- Task prompt -
Retype the part of the autism study article from "The study, published" up to and including "about 62 percent.", keeping every word and mark the same.

- Text provided -
By Erin Allday
Environmental factors play a more important role in causing autism than previously assumed and, surprisingly, an even larger role than genetics, according to a new study out of UC San Francisco and Stanford that could force a dramatic swing in the focus of research into the developmental disorder.
The study, published in Monday’s issue of the Archives of General Psychiatry, looked at 192 pairs of twins in California and, using a mathematical model, found that genetics account for about 38 percent of the risk of autism, and environmental factors account for about 62 percent.
Previous twin studies had suggested that autism was highly inheritable, with genetics accounting for roughly 90 percent of all cases worldwide. As such, much recent research into autism has focused on tracking down the genes and unlocking the complex genetic codes that are associated with autism.
“We’re not trying to say there isn’t a genetic component — quite the opposite. But for most individuals with autism spectrum disorder, it’s not simply a genetic cause,” said Neil Risch, director of the UCSF Institute for Human Genetics, who designed the study.
Autism doctors and patient advocates said the study, which probably will be followed up with similar studies of twins and other siblings, could have a significant impact on research into the disorder.

- Provided data -
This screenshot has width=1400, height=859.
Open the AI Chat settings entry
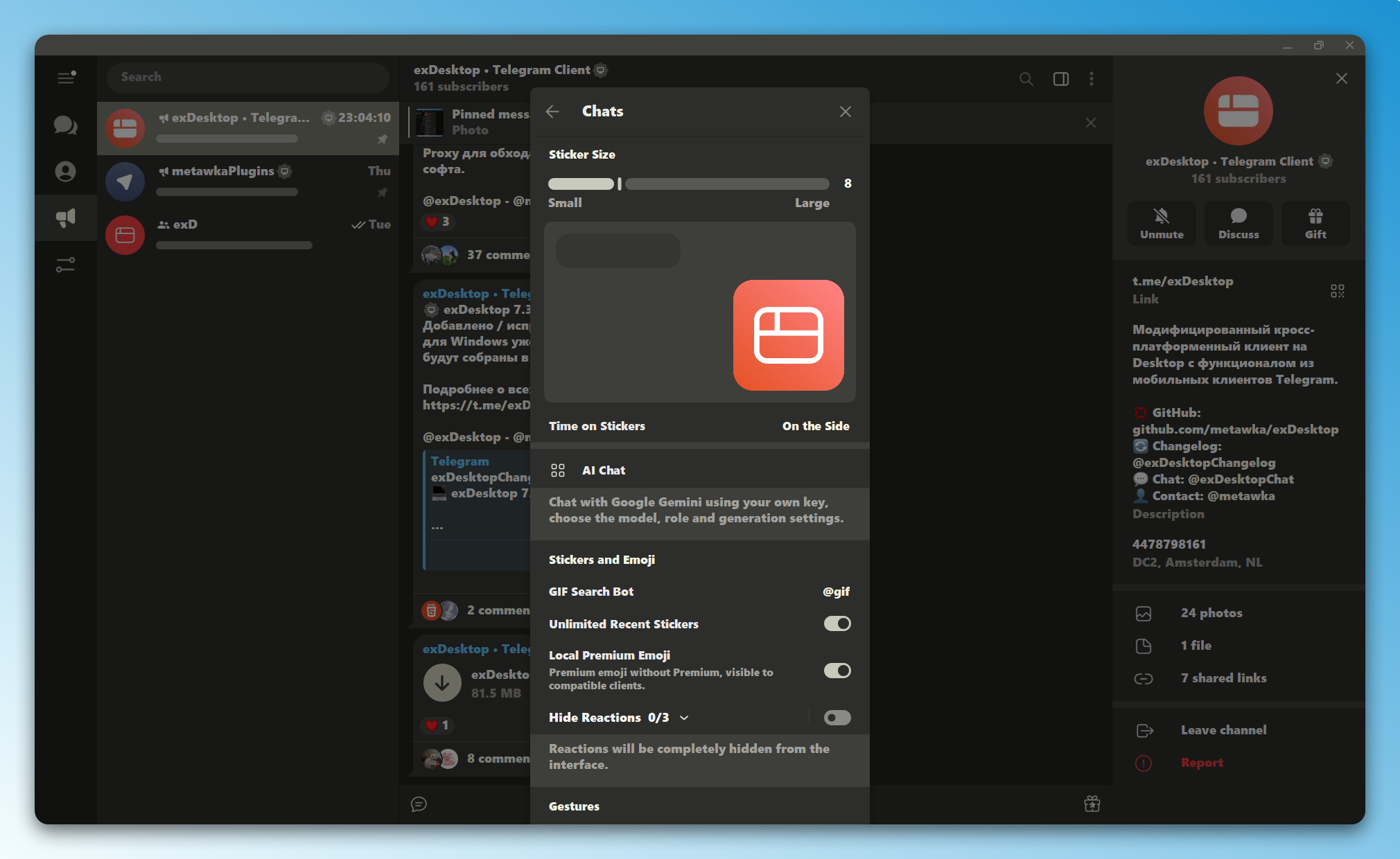[x=699, y=470]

- Answer area -
The study, published in Monday’s issue of the Archives of General Psychiatry, looked at 192 pairs of twins in California and, using a mathematical model, found that genetics account for about 38 percent of the risk of autism, and environmental factors account for about 62 percent.